Don’t get swayed by disruptive forces, says TISS director after Ramjas College protests
S Parasuraman’s email called it a 'secular institution' that cannot 'afford to get dragged into problems'.
The director of Tata Institute of Social Sciences has cautioned students and faculty members against getting “swayed by disruptive forces”. S Parasuraman’s email to the faculty and students of the institute follows violent clashes at Ramjas College over a cancelled seminar.
In the email, Parasuraman said he was aware of “disruptive persons within and outside the campus wanting to create trouble in the name of ideologies. Please be aware of them.”
Calling TISS a “secular institution”, the institute’s director said a “simple institution could not afford to get dragged into problems”, unlike “prominent institutions like Delhi University and Jawaharlal University”, which could. He also warned students against “getting trapped into activities that will compromise the institute’s ability to meet its responsibilities towards its student community, their parents and the nation.”
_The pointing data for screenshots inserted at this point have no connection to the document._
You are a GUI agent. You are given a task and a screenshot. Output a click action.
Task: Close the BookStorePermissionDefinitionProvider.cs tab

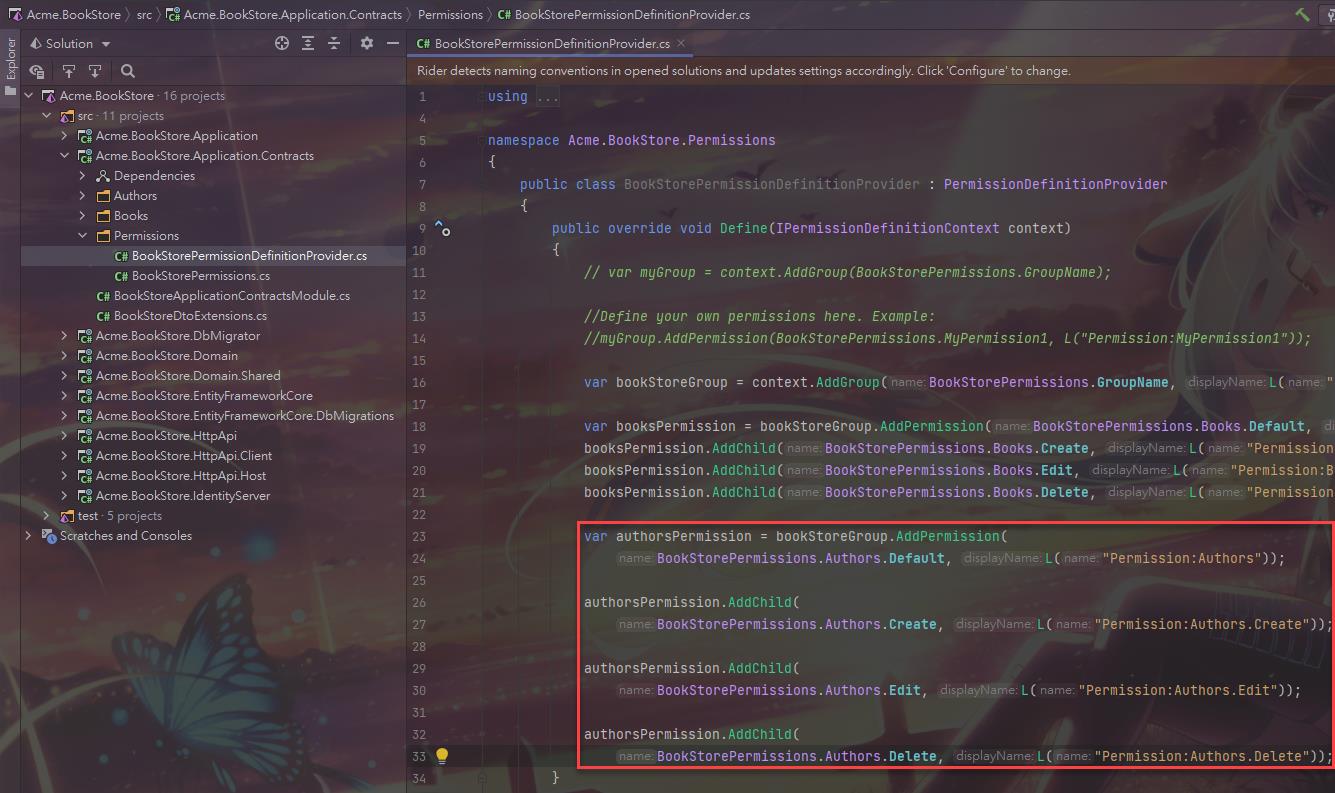point(681,44)
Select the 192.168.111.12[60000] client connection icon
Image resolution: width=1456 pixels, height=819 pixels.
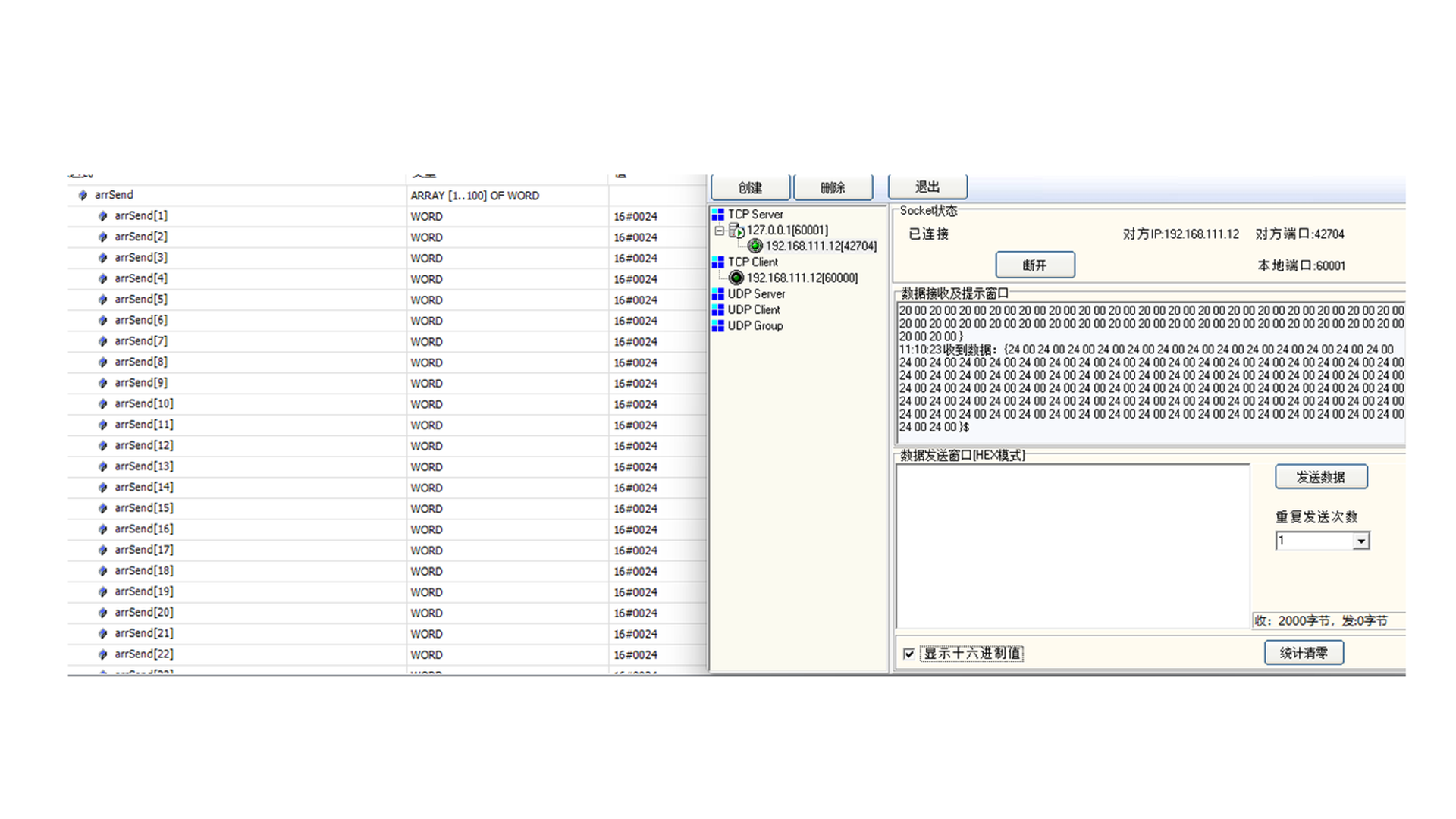tap(736, 278)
A TISS students’ body had condemned the Akhil Bharatiya Vidyarthi Parishad’s role in the incident and announced its decision to participate in protests against the ABVP, DNA had reported. Students, including some associated with several organisations, participated in demonstrations and an online campaign against the ABVP.
The conflict at Ramjas College began on February 21, when a seminar had to be cancelled after members of the Akhil Bharatiya Vidyarthi Parishad protested against the participation of Jawaharlal Nehru University students Umar Khalid and Shehla Rashid Shora. The talk was part of Ramjas College’s Literary Society and English department’s two-day seminar on “Cultures of Protest”. Stones were pelted at the conference room windows when organisers had tried to hold the seminar, though Khalid was not present.
Clashes broke out between members of the All India Students Association and ABVP at Ramjas College the following day when the students held a rally to protest against the seminar being cancelled. More than 20 students and several journalists were injured.